Dodai Stewart asks whether the casting agents for the upcoming film adaptation of The Hobbit are racist because they turned away a dark-skinned woman seeking an extra role as a hobbit. The agents’ reasoning is that hobbits are fair-skinned. The woman who got turned away says it’s racism. Hobbit and Lord Of The Rings director Peter Jackson’s spokesperson calls the whole situation an “unfortunate error.”
Stewart argues that in a fantasy world with made-up inhabitants, why not go with a more diverse cast?
First, I find it very curious that Jackson’s spokesperson calls the casting instructions an “error.” If I recall correctly, the same furor happened over the casting of LOTR in the late ’90s (!). Maori, the indigenous people of New Zealand, were mainly cast as orcs, a race of animal-like, dark-skinned footsoldiers for the evil Sauron, and other adversaries of the tall, fair Numenorean heroes. The spokesperson’s response is curious to me because, assuming that The Hobbit will be hewing closely to the trilogy, it would be strange to suddenly see dark-skinned folks in the Shire or rocking pointy elf-ears when that wasn’t the case in the previous films.
Anyway, I think Stewart’s argument gets at a bigger question than the vagaries of casting directors: would casting people of color in white characters’ roles compromise Tolkien’s artistic vision?
In some ways, no. After all, there’s nothing especially “white” about the hobbits or the elves or the Numenoreans. And certainly, they didn’t think of themselves as white; they thought of themselves as members of the group to which they belonged. They were the Sindar, or the Rohirrim, or the Dunedain, or whatever.
But that’s because everyone in the book was white. During a conversation about this yesterday, Jamelle (who wrote about it today, too) pointed out that the characters we could assume are non-white (men of the South, Easterlings) were never actually described as such. They were called “swarthy” and “dark-skinned.” In Britain in the 1950s, when Tolkien was writing, Italians, Greeks, and people of Arab descent — groups we now consider white — basically fit that description.

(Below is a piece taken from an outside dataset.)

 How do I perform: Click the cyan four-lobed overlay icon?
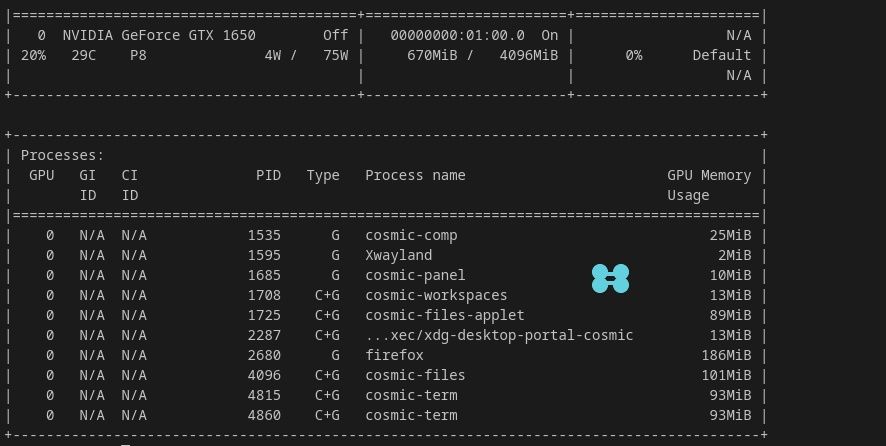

Tolkien invented a vast and detailed mythology for specifically for Anglo-Saxons, complete with languages, a creation story, and history book (that I read years ago and found astounding), The Silmarillion. But he was writing about white people for white people, the way that people can when they don’t have to think about the fact that they’re white. This lack of racial self-consciousness and a commitment to storytelling, I think, are why the books are so universally loved. But I think it’s possible to enjoy the work and still accept that its setting and characters are not really universal, and they don’t have to be. As a black female fan of the books, I’m not disappointed that Galadriel or Arwen or Eowyn wasn’t played by a woman of color. I’m far more concerned about movies set in modern-day America that continue to cast sassy black best friends who have no inner lives.
So back to the question: does casting people of color as extras hurt the integrity of the story? I wish I had a more definitive answer than this: Maybe, maybe not. But I don’t see how it helps, either. There’s no way Bilbo Baggins or any main character would be played by a person of color, so why pretend that there’s racial diversity in the Shire or Bree? (An analog that comes to my mind immediately is Mos Def’s role in The Hitchhiker’s Guide to the Galaxy: in the film, which was updated to the 2000s, there was absolutely nothing out of place about Betelgeusean Ford Prefect being black.) I just think it would ultimately be distracting, at best.